Copy out every one of these items word for word.

━━━ Records to process

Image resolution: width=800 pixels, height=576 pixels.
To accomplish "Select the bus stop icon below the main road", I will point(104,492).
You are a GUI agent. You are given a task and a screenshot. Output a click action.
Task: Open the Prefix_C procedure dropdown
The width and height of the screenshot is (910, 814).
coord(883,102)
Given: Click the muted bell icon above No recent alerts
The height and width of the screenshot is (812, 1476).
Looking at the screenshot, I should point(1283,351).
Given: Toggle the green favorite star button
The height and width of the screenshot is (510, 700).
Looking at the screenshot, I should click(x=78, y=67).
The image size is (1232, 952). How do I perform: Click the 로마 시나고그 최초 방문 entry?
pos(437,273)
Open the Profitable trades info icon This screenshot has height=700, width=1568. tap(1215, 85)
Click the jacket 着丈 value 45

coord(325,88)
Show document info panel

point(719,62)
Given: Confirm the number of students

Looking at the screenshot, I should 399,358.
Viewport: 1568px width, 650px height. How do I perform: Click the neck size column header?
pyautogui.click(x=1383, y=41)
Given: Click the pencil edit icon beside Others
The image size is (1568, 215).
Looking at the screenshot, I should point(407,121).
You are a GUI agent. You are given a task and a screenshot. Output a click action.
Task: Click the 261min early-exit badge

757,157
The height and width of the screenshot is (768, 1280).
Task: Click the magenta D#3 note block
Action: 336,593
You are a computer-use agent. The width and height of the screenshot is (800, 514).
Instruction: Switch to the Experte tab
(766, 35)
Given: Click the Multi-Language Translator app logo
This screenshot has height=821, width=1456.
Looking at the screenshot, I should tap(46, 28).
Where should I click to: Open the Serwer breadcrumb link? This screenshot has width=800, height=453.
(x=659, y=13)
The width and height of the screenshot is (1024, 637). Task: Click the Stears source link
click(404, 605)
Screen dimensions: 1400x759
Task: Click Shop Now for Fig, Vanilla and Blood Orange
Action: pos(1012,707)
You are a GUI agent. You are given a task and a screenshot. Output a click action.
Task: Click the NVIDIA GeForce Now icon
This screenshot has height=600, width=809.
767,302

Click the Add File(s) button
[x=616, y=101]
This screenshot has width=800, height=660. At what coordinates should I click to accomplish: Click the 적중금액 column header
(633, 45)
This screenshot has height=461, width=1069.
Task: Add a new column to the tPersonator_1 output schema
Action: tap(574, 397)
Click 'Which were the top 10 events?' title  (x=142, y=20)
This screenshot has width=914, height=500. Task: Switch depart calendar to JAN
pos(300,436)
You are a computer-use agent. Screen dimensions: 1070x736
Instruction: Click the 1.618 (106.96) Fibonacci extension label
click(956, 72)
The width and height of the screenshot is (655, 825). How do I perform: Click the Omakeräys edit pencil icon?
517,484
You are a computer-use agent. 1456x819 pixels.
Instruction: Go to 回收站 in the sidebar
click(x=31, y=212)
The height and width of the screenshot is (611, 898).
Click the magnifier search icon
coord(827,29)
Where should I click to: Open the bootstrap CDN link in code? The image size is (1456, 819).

━━━━━━

● The completed task:
Image resolution: width=800 pixels, height=576 pixels.
To accomplish "Select the bus stop icon below the main road", I will point(104,492).
You are a GUI agent. You are given a task and a screenshot. Output a click action.
Task: Open the Prefix_C procedure dropdown
The width and height of the screenshot is (910, 814).
coord(883,102)
Given: Click the muted bell icon above No recent alerts
The height and width of the screenshot is (812, 1476).
Looking at the screenshot, I should point(1283,351).
Given: Toggle the green favorite star button
The height and width of the screenshot is (510, 700).
Looking at the screenshot, I should click(x=78, y=67).
The image size is (1232, 952). How do I perform: Click the 로마 시나고그 최초 방문 entry?
pos(437,273)
Open the Profitable trades info icon This screenshot has height=700, width=1568. tap(1215, 85)
Click the jacket 着丈 value 45

coord(325,88)
Show document info panel

point(719,62)
Given: Confirm the number of students

Looking at the screenshot, I should 399,358.
Viewport: 1568px width, 650px height. How do I perform: Click the neck size column header?
pyautogui.click(x=1383, y=41)
Given: Click the pencil edit icon beside Others
The image size is (1568, 215).
Looking at the screenshot, I should point(407,121).
You are a GUI agent. You are given a task and a screenshot. Output a click action.
Task: Click the 261min early-exit badge

757,157
The height and width of the screenshot is (768, 1280).
Task: Click the magenta D#3 note block
Action: 336,593
You are a computer-use agent. The width and height of the screenshot is (800, 514).
Instruction: Switch to the Experte tab
(766, 35)
Given: Click the Multi-Language Translator app logo
This screenshot has height=821, width=1456.
Looking at the screenshot, I should tap(46, 28).
Where should I click to: Open the Serwer breadcrumb link? This screenshot has width=800, height=453.
(x=659, y=13)
The width and height of the screenshot is (1024, 637). Task: Click the Stears source link
click(404, 605)
Screen dimensions: 1400x759
Task: Click Shop Now for Fig, Vanilla and Blood Orange
Action: pos(1012,707)
You are a GUI agent. You are given a task and a screenshot. Output a click action.
Task: Click the NVIDIA GeForce Now icon
This screenshot has height=600, width=809.
767,302

Click the Add File(s) button
[x=616, y=101]
This screenshot has width=800, height=660. At what coordinates should I click to accomplish: Click the 적중금액 column header
(633, 45)
This screenshot has height=461, width=1069.
Task: Add a new column to the tPersonator_1 output schema
Action: tap(574, 397)
Click 'Which were the top 10 events?' title  (x=142, y=20)
This screenshot has width=914, height=500. Task: Switch depart calendar to JAN
pos(300,436)
You are a computer-use agent. Screen dimensions: 1070x736
Instruction: Click the 1.618 (106.96) Fibonacci extension label
click(956, 72)
The width and height of the screenshot is (655, 825). How do I perform: Click the Omakeräys edit pencil icon?
517,484
You are a computer-use agent. 1456x819 pixels.
Instruction: Go to 回收站 in the sidebar
click(x=31, y=212)
The height and width of the screenshot is (611, 898).
Click the magnifier search icon
coord(827,29)
Where should I click to: Open the bootstrap CDN link in code? The image size is (1456, 819).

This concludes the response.